Note how many lines in these entries contain "agent", and reply with that number alone.
─── TASK INPUT
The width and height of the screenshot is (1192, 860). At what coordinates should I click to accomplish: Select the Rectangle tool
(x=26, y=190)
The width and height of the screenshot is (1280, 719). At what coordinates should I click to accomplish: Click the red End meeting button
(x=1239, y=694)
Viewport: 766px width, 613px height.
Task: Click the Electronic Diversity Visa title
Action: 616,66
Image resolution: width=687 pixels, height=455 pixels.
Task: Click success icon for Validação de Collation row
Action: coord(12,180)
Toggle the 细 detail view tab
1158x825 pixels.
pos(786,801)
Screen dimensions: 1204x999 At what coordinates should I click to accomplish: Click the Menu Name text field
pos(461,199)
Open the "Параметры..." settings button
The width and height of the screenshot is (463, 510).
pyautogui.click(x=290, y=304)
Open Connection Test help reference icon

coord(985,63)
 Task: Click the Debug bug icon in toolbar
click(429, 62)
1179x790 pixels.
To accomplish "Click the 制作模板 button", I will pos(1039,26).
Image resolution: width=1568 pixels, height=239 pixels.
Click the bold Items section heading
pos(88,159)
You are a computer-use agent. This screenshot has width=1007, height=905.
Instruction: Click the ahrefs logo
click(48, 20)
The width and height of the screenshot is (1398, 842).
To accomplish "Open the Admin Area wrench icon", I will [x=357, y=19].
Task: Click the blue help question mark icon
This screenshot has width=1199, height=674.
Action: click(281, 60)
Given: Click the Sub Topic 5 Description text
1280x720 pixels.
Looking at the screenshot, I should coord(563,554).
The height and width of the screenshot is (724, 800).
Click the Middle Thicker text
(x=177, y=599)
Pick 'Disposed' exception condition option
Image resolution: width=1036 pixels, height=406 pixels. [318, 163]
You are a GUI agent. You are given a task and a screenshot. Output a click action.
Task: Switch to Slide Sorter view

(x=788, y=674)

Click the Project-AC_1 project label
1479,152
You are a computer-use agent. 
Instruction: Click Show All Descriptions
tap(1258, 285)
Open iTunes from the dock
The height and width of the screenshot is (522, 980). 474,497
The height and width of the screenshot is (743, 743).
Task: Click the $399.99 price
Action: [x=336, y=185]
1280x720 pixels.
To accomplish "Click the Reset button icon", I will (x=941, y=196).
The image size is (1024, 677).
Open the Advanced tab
──────
#### OUTPUT
3